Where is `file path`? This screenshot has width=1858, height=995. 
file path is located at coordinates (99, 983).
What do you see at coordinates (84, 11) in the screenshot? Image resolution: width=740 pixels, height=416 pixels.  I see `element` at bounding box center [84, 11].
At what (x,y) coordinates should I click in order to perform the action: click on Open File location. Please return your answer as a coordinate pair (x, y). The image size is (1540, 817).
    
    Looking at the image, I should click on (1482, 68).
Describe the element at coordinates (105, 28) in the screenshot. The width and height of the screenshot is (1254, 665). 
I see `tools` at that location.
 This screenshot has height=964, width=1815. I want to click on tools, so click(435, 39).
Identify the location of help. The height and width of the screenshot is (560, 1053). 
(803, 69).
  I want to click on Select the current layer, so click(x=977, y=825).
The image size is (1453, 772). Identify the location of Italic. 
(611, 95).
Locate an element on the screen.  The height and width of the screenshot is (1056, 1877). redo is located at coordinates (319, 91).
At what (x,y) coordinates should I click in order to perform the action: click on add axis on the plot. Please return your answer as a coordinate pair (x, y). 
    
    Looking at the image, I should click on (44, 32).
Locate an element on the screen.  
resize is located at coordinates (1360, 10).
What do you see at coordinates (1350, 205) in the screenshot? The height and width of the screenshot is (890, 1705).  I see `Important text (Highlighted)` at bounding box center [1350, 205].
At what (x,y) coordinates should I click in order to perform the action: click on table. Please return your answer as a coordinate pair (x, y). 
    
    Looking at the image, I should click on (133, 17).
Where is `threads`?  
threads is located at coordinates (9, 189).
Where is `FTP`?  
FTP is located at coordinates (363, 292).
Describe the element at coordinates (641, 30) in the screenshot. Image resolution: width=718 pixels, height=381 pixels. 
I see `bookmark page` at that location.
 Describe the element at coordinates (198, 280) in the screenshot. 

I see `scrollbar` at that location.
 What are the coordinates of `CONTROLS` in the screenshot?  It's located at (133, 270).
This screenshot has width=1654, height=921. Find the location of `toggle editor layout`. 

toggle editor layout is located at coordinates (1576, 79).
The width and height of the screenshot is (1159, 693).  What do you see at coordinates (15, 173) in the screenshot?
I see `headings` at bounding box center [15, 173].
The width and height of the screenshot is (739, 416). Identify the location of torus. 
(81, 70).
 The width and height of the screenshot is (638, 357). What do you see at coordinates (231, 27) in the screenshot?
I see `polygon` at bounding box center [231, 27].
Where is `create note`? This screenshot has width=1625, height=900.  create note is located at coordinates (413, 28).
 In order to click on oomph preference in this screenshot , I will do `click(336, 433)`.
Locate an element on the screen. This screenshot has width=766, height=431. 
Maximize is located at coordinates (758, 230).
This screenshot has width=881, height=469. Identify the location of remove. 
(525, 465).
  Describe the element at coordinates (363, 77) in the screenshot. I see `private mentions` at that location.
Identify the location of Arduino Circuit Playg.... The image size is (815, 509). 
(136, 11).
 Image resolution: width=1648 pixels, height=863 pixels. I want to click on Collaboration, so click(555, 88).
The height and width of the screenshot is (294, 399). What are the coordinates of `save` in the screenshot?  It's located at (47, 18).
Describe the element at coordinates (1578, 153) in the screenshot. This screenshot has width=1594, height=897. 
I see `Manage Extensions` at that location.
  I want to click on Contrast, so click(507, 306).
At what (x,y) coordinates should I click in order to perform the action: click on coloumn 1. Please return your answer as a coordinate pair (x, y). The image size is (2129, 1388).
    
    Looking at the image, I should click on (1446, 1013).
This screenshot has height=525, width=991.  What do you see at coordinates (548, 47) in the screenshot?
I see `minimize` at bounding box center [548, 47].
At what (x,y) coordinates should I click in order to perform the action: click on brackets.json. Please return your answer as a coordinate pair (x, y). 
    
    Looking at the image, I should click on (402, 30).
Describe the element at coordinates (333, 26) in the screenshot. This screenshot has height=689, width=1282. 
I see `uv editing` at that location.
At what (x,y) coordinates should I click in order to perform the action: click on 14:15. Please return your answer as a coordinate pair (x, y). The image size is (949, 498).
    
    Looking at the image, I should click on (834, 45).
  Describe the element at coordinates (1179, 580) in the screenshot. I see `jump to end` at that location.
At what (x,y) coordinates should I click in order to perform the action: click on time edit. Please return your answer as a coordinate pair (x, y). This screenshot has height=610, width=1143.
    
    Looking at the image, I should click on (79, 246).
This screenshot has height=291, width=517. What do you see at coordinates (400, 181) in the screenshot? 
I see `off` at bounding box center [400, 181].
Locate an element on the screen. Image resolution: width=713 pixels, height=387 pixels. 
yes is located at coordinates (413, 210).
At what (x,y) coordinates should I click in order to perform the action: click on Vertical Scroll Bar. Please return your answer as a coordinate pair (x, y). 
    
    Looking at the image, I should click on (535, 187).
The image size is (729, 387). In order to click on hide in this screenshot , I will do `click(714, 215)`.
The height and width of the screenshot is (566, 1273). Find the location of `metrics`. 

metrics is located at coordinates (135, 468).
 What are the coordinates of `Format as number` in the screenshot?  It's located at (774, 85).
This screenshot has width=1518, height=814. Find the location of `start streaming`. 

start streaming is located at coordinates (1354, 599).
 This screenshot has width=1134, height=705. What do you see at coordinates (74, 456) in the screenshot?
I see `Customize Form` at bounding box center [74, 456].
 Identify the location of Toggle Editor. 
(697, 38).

+-------+

> The problem: Set down the records word for word, from the line containing "click on Vertical" through the end of the records, including both of those lines.

> Result below:
At what (x,y) coordinates should I click in order to perform the action: click on Vertical Scroll Bar. Please return your answer as a coordinate pair (x, y). 
    
    Looking at the image, I should click on (535, 187).
The image size is (729, 387). In order to click on hide in this screenshot , I will do `click(714, 215)`.
The height and width of the screenshot is (566, 1273). Find the location of `metrics`. 

metrics is located at coordinates (135, 468).
 What are the coordinates of `Format as number` in the screenshot?  It's located at (774, 85).
This screenshot has width=1518, height=814. Find the location of `start streaming`. 

start streaming is located at coordinates (1354, 599).
 This screenshot has width=1134, height=705. What do you see at coordinates (74, 456) in the screenshot?
I see `Customize Form` at bounding box center [74, 456].
 Identify the location of Toggle Editor. 
(697, 38).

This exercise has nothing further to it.